Segment Start: Material provided
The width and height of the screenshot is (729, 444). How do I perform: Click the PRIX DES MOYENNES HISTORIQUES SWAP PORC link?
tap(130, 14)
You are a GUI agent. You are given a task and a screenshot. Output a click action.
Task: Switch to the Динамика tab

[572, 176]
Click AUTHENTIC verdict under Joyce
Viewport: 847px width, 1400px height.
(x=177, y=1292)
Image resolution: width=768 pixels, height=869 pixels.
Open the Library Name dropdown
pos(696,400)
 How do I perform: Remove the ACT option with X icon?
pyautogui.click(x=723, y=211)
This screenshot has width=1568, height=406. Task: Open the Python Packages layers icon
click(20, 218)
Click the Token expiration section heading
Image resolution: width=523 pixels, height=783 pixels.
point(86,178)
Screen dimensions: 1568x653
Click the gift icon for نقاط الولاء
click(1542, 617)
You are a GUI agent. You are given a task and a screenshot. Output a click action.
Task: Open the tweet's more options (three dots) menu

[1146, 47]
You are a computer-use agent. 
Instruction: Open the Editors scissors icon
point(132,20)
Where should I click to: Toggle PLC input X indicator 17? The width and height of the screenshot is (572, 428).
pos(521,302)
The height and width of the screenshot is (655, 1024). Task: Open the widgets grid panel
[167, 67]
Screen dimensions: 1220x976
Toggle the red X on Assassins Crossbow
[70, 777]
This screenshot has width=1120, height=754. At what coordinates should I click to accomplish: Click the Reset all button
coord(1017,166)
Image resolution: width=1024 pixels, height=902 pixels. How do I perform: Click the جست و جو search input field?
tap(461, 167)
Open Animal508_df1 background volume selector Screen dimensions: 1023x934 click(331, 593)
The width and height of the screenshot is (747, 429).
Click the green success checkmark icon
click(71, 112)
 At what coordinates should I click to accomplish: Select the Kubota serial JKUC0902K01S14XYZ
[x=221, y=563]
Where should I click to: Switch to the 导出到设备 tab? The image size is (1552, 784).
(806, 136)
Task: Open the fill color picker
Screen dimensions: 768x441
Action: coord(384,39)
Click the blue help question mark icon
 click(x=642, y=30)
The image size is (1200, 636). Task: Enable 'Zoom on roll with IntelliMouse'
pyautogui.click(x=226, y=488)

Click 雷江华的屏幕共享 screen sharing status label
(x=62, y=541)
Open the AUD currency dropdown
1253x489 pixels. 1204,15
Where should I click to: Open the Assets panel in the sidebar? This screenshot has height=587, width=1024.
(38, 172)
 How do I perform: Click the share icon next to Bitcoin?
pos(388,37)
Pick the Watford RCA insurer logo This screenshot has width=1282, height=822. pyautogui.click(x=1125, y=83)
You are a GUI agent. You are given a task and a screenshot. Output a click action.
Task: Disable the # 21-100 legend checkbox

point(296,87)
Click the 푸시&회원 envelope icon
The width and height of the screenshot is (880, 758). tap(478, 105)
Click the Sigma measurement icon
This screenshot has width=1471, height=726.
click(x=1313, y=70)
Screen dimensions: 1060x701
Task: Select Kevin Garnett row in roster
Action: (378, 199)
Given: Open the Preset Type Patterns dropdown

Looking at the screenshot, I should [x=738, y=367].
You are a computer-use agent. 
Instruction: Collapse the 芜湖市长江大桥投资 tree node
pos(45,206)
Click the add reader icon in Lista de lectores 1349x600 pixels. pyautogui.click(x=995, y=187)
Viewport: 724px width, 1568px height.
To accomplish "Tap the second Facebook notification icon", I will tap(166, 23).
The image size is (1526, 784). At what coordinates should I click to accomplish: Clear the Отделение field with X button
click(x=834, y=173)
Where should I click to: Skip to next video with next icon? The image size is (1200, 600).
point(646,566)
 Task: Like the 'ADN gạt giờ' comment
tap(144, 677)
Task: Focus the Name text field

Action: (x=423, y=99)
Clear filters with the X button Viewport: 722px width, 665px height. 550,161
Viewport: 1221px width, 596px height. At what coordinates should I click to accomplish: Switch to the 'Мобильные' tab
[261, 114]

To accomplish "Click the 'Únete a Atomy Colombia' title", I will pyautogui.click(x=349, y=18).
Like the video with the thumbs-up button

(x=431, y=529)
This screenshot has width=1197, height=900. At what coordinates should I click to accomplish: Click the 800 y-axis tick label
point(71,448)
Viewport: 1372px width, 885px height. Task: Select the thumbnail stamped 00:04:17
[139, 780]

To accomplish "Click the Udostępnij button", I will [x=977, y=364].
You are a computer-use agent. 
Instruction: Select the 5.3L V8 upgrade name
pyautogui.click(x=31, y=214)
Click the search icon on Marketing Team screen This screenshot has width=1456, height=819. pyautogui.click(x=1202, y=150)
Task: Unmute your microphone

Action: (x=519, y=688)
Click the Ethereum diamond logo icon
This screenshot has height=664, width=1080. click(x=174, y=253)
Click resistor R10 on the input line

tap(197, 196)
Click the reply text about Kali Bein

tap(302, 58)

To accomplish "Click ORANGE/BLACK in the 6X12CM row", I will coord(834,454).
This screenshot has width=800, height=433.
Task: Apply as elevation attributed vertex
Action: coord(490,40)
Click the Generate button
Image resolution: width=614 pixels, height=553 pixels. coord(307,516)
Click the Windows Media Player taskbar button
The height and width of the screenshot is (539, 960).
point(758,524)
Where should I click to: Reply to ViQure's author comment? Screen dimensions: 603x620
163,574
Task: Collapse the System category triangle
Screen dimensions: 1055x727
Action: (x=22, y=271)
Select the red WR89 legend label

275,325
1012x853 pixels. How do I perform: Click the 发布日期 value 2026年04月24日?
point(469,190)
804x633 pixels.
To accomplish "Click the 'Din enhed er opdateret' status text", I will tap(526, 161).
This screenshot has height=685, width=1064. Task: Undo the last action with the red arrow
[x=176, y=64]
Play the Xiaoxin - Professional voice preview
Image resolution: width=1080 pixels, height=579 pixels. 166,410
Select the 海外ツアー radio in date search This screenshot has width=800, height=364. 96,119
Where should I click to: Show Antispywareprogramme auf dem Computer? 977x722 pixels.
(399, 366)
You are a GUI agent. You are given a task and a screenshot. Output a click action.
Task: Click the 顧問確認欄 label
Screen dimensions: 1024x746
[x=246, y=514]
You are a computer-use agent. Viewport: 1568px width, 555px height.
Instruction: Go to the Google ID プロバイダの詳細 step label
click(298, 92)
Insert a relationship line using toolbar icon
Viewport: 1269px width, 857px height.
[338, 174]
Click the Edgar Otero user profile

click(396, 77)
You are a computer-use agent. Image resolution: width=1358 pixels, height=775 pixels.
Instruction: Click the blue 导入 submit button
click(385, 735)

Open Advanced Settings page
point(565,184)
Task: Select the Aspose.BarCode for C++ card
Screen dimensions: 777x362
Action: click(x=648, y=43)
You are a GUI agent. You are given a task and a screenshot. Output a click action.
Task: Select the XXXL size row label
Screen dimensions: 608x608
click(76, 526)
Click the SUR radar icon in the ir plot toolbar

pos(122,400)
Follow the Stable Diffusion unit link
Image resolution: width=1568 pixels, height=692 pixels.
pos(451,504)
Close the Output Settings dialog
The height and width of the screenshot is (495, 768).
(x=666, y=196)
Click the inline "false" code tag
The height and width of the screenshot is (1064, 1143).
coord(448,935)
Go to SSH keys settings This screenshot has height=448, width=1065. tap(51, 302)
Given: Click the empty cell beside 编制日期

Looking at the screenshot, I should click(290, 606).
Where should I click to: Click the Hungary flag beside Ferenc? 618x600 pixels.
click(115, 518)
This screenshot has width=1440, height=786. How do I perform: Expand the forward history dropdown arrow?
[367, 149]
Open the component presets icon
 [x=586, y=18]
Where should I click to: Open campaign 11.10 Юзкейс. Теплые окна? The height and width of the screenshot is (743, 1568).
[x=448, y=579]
Segment End: Material provided
Task details: The listing above must be transcribed exactly, line by line.

Result:
The width and height of the screenshot is (729, 444). How do I perform: Click the PRIX DES MOYENNES HISTORIQUES SWAP PORC link?
tap(130, 14)
You are a GUI agent. You are given a task and a screenshot. Output a click action.
Task: Switch to the Динамика tab

[572, 176]
Click AUTHENTIC verdict under Joyce
Viewport: 847px width, 1400px height.
(x=177, y=1292)
Image resolution: width=768 pixels, height=869 pixels.
Open the Library Name dropdown
pos(696,400)
 How do I perform: Remove the ACT option with X icon?
pyautogui.click(x=723, y=211)
This screenshot has width=1568, height=406. Task: Open the Python Packages layers icon
click(20, 218)
Click the Token expiration section heading
Image resolution: width=523 pixels, height=783 pixels.
point(86,178)
Screen dimensions: 1568x653
Click the gift icon for نقاط الولاء
click(1542, 617)
You are a GUI agent. You are given a task and a screenshot. Output a click action.
Task: Open the tweet's more options (three dots) menu

[1146, 47]
You are a computer-use agent. 
Instruction: Open the Editors scissors icon
point(132,20)
Where should I click to: Toggle PLC input X indicator 17? The width and height of the screenshot is (572, 428).
pos(521,302)
The height and width of the screenshot is (655, 1024). Task: Open the widgets grid panel
[167, 67]
Screen dimensions: 1220x976
Toggle the red X on Assassins Crossbow
[70, 777]
This screenshot has width=1120, height=754. At what coordinates should I click to accomplish: Click the Reset all button
coord(1017,166)
Image resolution: width=1024 pixels, height=902 pixels. How do I perform: Click the جست و جو search input field?
tap(461, 167)
Open Animal508_df1 background volume selector Screen dimensions: 1023x934 click(331, 593)
The width and height of the screenshot is (747, 429).
Click the green success checkmark icon
click(71, 112)
 At what coordinates should I click to accomplish: Select the Kubota serial JKUC0902K01S14XYZ
[x=221, y=563]
Where should I click to: Switch to the 导出到设备 tab? The image size is (1552, 784).
(806, 136)
Task: Open the fill color picker
Screen dimensions: 768x441
Action: coord(384,39)
Click the blue help question mark icon
 click(x=642, y=30)
The image size is (1200, 636). Task: Enable 'Zoom on roll with IntelliMouse'
pyautogui.click(x=226, y=488)

Click 雷江华的屏幕共享 screen sharing status label
(x=62, y=541)
Open the AUD currency dropdown
1253x489 pixels. 1204,15
Where should I click to: Open the Assets panel in the sidebar? This screenshot has height=587, width=1024.
(38, 172)
 How do I perform: Click the share icon next to Bitcoin?
pos(388,37)
Pick the Watford RCA insurer logo This screenshot has width=1282, height=822. pyautogui.click(x=1125, y=83)
You are a GUI agent. You are given a task and a screenshot. Output a click action.
Task: Disable the # 21-100 legend checkbox

point(296,87)
Click the 푸시&회원 envelope icon
The width and height of the screenshot is (880, 758). tap(478, 105)
Click the Sigma measurement icon
This screenshot has width=1471, height=726.
click(x=1313, y=70)
Screen dimensions: 1060x701
Task: Select Kevin Garnett row in roster
Action: (378, 199)
Given: Open the Preset Type Patterns dropdown

Looking at the screenshot, I should [x=738, y=367].
You are a computer-use agent. 
Instruction: Collapse the 芜湖市长江大桥投资 tree node
pos(45,206)
Click the add reader icon in Lista de lectores 1349x600 pixels. pyautogui.click(x=995, y=187)
Viewport: 724px width, 1568px height.
To accomplish "Tap the second Facebook notification icon", I will tap(166, 23).
The image size is (1526, 784). At what coordinates should I click to accomplish: Clear the Отделение field with X button
click(x=834, y=173)
Where should I click to: Skip to next video with next icon? The image size is (1200, 600).
point(646,566)
 Task: Like the 'ADN gạt giờ' comment
tap(144, 677)
Task: Focus the Name text field

Action: (x=423, y=99)
Clear filters with the X button Viewport: 722px width, 665px height. 550,161
Viewport: 1221px width, 596px height. At what coordinates should I click to accomplish: Switch to the 'Мобильные' tab
[261, 114]

To accomplish "Click the 'Únete a Atomy Colombia' title", I will pyautogui.click(x=349, y=18).
Like the video with the thumbs-up button

(x=431, y=529)
This screenshot has width=1197, height=900. At what coordinates should I click to accomplish: Click the 800 y-axis tick label
point(71,448)
Viewport: 1372px width, 885px height. Task: Select the thumbnail stamped 00:04:17
[139, 780]

To accomplish "Click the Udostępnij button", I will [x=977, y=364].
You are a computer-use agent. 
Instruction: Select the 5.3L V8 upgrade name
pyautogui.click(x=31, y=214)
Click the search icon on Marketing Team screen This screenshot has width=1456, height=819. pyautogui.click(x=1202, y=150)
Task: Unmute your microphone

Action: (x=519, y=688)
Click the Ethereum diamond logo icon
This screenshot has height=664, width=1080. click(x=174, y=253)
Click resistor R10 on the input line

tap(197, 196)
Click the reply text about Kali Bein

tap(302, 58)

To accomplish "Click ORANGE/BLACK in the 6X12CM row", I will coord(834,454).
This screenshot has width=800, height=433.
Task: Apply as elevation attributed vertex
Action: coord(490,40)
Click the Generate button
Image resolution: width=614 pixels, height=553 pixels. coord(307,516)
Click the Windows Media Player taskbar button
The height and width of the screenshot is (539, 960).
point(758,524)
Where should I click to: Reply to ViQure's author comment? Screen dimensions: 603x620
163,574
Task: Collapse the System category triangle
Screen dimensions: 1055x727
Action: (x=22, y=271)
Select the red WR89 legend label

275,325
1012x853 pixels. How do I perform: Click the 发布日期 value 2026年04月24日?
point(469,190)
804x633 pixels.
To accomplish "Click the 'Din enhed er opdateret' status text", I will tap(526, 161).
This screenshot has height=685, width=1064. Task: Undo the last action with the red arrow
[x=176, y=64]
Play the Xiaoxin - Professional voice preview
Image resolution: width=1080 pixels, height=579 pixels. 166,410
Select the 海外ツアー radio in date search This screenshot has width=800, height=364. 96,119
Where should I click to: Show Antispywareprogramme auf dem Computer? 977x722 pixels.
(399, 366)
You are a GUI agent. You are given a task and a screenshot. Output a click action.
Task: Click the 顧問確認欄 label
Screen dimensions: 1024x746
[x=246, y=514]
You are a computer-use agent. Viewport: 1568px width, 555px height.
Instruction: Go to the Google ID プロバイダの詳細 step label
click(298, 92)
Insert a relationship line using toolbar icon
Viewport: 1269px width, 857px height.
[338, 174]
Click the Edgar Otero user profile

click(396, 77)
You are a computer-use agent. Image resolution: width=1358 pixels, height=775 pixels.
Instruction: Click the blue 导入 submit button
click(385, 735)

Open Advanced Settings page
point(565,184)
Task: Select the Aspose.BarCode for C++ card
Screen dimensions: 777x362
Action: click(x=648, y=43)
You are a GUI agent. You are given a task and a screenshot. Output a click action.
Task: Select the XXXL size row label
Screen dimensions: 608x608
click(76, 526)
Click the SUR radar icon in the ir plot toolbar

pos(122,400)
Follow the Stable Diffusion unit link
Image resolution: width=1568 pixels, height=692 pixels.
pos(451,504)
Close the Output Settings dialog
The height and width of the screenshot is (495, 768).
(x=666, y=196)
Click the inline "false" code tag
The height and width of the screenshot is (1064, 1143).
coord(448,935)
Go to SSH keys settings This screenshot has height=448, width=1065. tap(51, 302)
Given: Click the empty cell beside 编制日期

Looking at the screenshot, I should click(290, 606).
Where should I click to: Click the Hungary flag beside Ferenc? 618x600 pixels.
click(115, 518)
This screenshot has width=1440, height=786. How do I perform: Expand the forward history dropdown arrow?
[367, 149]
Open the component presets icon
 [x=586, y=18]
Where should I click to: Open campaign 11.10 Юзкейс. Теплые окна? The height and width of the screenshot is (743, 1568).
[x=448, y=579]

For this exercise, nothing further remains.